On Thu, Feb 28, 2013 at 11:28 AM, David Blaikie <dblaikie at gmail.com> wrote:
> On Thu, Feb 28, 2013 at 11:08 AM, Renato Golin <renato.golin at linaro.org> wrote:
>> On 28 February 2013 18:53, David Blaikie <dblaikie at gmail.com> wrote:
>>>
>>> I'm really confused by what you're saying/getting at.
>>
>>
>> We both are... ;)
>>
>>
>>> Are you suggesting that these are acceptable tests but that my
>>> proposal to add "execute multiple times until desired confidence is
>>> achieved" on top of them would be problematic? Or are you suggesting
>>> that these are examples of bad ideas that are similar/equivalent to my
>>> idea?
>>
>>
>> Linpack and Dhrystone are bad examples of compiler tests (IMHO), since
>> they're developed as platform tests. (see below)
>>
>>
>>> I don't think they're equivalent & I think they're a bad idea as a test
>>> suite.
>>
>>
>> I agree the tests we currently run could be much better executed.
>>
>>
>>> Execution for benchmarks should be deterministic in their behavior
>>> (including execution time/space) not based on clock/wall time
>>> (measuring execution time of an annealing algorithm that spends N
>>> seconds annealing is useless, for example... because it's always going
>>> to take N seconds).
>>
>>
>> Yes, you got me wrong, that would be silly. ;)
>>
>>
>>> 3 seconds +/- 0.25 of a second" (or something like that - of course we
>>> could keep all the actual run times in the report & summarize it in
>>> different ways for different clients).
>>
>>
>> I'd prefer to only output raw numbers and let presentation / crunching logic
>> to the infrastructure.
>>
>>
>>> It could even go a step further and use the previous runs to decide
>>> how much confidence was required for the current run (eg: if
>>> yesterday's run was 3+/-0.25 and after a fewer runs today the test
>>> reached 5+/-1 we could stop running even though the confidence
>>> interval was wider - because we're already way outside the bounds
>>> based on yesterday's performance). This is probably overkill but just
>>> an example.
>>
>>
>> Not all tests have clear idea of confidence. Changing benchmarks to add the
>> idea of confidence requires target specific behaviour (see Livermore Loops)
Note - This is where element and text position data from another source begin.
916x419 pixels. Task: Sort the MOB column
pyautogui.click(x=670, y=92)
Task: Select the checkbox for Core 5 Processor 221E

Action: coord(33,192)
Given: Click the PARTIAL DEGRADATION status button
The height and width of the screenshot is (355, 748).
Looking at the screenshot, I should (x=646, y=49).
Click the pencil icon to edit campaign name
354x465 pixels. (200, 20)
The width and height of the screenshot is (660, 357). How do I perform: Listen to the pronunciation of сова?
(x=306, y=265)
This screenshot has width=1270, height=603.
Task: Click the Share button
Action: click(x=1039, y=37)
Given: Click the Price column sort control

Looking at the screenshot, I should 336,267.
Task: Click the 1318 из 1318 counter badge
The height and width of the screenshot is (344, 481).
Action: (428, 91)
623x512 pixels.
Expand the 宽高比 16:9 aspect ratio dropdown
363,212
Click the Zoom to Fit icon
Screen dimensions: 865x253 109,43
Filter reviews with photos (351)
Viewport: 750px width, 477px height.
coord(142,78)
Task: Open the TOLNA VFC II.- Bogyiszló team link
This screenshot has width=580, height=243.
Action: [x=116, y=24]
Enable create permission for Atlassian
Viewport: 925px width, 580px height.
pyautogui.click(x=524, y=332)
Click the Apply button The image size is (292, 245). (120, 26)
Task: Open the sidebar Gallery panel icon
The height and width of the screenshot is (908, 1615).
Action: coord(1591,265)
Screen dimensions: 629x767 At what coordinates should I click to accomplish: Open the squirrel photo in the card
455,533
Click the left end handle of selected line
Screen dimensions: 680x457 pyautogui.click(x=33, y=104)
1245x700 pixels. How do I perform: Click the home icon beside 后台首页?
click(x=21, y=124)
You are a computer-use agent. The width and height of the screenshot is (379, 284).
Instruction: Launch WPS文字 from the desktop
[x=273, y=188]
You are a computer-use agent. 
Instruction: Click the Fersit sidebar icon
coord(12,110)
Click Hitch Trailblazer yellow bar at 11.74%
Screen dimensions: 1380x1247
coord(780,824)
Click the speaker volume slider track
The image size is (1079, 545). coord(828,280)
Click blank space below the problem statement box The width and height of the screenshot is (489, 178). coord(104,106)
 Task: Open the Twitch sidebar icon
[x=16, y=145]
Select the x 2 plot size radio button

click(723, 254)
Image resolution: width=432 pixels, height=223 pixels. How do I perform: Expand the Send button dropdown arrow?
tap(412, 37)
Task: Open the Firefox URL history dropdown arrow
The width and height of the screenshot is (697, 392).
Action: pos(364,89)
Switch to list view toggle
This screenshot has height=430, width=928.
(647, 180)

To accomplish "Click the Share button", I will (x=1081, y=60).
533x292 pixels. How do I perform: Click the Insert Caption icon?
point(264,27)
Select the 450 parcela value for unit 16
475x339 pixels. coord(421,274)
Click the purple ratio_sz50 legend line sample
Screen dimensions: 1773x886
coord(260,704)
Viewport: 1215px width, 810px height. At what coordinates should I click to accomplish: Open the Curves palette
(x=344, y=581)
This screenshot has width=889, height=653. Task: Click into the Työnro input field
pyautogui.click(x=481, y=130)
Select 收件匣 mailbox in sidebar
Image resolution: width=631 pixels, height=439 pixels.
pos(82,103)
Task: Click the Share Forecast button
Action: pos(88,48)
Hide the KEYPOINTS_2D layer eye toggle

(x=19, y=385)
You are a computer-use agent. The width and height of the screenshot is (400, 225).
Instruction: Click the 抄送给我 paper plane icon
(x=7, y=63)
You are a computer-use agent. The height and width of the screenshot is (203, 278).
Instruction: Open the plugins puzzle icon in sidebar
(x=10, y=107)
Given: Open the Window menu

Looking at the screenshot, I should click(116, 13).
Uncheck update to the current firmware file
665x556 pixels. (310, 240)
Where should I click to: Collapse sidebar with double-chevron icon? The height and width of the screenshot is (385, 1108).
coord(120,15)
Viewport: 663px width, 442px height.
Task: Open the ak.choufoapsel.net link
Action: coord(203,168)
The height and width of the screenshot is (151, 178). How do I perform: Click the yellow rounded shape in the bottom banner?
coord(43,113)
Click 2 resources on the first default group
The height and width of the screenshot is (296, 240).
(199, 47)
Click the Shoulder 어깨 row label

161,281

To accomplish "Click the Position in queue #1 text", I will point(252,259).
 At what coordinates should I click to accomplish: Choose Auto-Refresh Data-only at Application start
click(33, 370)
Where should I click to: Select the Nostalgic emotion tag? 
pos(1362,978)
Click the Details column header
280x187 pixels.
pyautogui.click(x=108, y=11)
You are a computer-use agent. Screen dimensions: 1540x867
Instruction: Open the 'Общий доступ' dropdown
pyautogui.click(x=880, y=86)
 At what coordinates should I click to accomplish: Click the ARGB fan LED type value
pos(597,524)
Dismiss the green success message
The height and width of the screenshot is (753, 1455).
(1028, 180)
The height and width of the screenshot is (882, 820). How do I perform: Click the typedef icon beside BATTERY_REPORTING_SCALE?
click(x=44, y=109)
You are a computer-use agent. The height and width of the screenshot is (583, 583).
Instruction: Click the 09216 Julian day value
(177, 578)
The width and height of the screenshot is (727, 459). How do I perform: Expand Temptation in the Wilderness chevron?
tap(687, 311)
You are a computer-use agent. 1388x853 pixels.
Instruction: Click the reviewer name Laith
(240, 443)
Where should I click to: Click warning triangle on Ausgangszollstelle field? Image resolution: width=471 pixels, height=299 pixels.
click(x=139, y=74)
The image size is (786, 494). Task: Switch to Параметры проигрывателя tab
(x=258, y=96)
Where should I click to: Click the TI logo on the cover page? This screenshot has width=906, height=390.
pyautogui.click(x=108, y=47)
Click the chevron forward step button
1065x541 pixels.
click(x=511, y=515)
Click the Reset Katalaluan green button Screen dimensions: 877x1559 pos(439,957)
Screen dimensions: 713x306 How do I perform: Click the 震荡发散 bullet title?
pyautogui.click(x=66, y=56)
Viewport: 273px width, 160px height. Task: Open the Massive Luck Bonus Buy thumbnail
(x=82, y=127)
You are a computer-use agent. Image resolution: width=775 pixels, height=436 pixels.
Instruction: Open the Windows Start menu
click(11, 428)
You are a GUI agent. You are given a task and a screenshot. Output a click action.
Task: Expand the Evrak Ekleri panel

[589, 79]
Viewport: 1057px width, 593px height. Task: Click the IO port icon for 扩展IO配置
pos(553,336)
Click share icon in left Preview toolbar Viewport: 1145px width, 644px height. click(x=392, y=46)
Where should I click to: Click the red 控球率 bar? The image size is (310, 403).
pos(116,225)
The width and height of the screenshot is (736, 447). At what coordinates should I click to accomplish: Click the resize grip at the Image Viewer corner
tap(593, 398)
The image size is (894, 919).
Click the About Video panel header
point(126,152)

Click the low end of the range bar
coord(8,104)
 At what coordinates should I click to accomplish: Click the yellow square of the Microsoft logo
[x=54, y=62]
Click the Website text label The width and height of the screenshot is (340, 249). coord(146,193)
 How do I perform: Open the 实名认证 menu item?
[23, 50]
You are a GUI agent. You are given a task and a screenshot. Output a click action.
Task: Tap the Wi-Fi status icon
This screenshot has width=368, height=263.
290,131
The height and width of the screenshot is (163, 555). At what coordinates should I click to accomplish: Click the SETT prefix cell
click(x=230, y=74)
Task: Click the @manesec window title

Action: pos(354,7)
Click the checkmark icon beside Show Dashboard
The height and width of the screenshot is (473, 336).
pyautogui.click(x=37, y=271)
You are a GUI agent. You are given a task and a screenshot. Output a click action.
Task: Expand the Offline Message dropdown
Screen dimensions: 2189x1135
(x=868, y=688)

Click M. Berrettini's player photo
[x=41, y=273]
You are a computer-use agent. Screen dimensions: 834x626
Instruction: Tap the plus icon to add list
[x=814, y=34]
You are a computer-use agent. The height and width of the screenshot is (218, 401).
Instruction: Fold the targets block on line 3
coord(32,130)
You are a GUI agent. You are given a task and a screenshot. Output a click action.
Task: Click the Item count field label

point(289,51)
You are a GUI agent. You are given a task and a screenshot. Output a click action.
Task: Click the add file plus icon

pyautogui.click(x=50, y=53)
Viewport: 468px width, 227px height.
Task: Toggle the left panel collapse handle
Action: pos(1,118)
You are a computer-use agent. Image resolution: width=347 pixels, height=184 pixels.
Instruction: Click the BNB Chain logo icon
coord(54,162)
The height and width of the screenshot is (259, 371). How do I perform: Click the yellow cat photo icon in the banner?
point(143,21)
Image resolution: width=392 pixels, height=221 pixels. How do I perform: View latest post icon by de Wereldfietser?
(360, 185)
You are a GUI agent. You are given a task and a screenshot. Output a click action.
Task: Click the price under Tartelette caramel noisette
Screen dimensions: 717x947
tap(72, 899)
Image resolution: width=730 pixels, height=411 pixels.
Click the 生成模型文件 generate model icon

>> and that's not a good way to spot compiler regressions (IMHO), but is still
>> a valid platform benchmark.
>>
>> My main point is the difference between platform (CPU+MEM+OS+Software+etc),
>> rather than simply compiler optimization and code quality benchmarks.
>>
>> The first category allows heuristics and dynamic testing (confidence check,
>> etc), the second doesn't.
>>
>> Things like micro-benchmarks or vectorization tests can suffer a lot from
>> change in one instruction, and if you add heuristics, you can eliminate the
>> problem before even running the test (by detecting the slowness and trying
>> something different, for example), and we'd never spot the regression that
>> will show in user code (where no heuristics is being done).
>
> I'm still confused as to which things you're talking about. My
> suggestion is that we can get higher confidence on the performance of
> tests by running them multiple times. Also, that we can reduce the
> cost of that increased confidence by choosing the number of runs
> dynamically to reduce the time we pay. Given how long these runs take
> and how important it is to get finer granularity with the same
> hardware resources we have.
>
>> Not to mention that simply increasing the number of cycles by a fixed amount
>> is far simpler to do on a batch of hundreds of completely different
>> benchmarks. :D
>
> Right - and any test like Livermore that uses heuristics & timing to
> motivate its own behavior is a problem even for this idea "run a fixed
> multiple" (& our buildbot configuration currently runs 3 times - but
> it runs the entire suite 3 times one after the other, rather than
> running each test 3 times in a row - so you'll still not get terribly
> stable numbers because each run is cold (but, yes, this might be more
> realistic - but noisy results aren

but noisy results aren't actionable anyway)). So my idea of "run a
dynamic number of times until we get some confidence" applies to all
the cases your "run a fixed number of times" does & has nothing to do
with the problems of Livermore, etc. Those problems exist for both
ideas which is why I'm confused about you bringing them up.

So we already have a way to run a fixed multiple - but this is
expensive to do for large tests that already have low variance &
insufficient for small tests with very high variance (at least on
machines that aren't as quiet as the mac minis). Something dynamic
could get us high confidence without completely blowing out test suite
execution time caused by running all the tests many more times than
necessary because 1 test needed that many runs.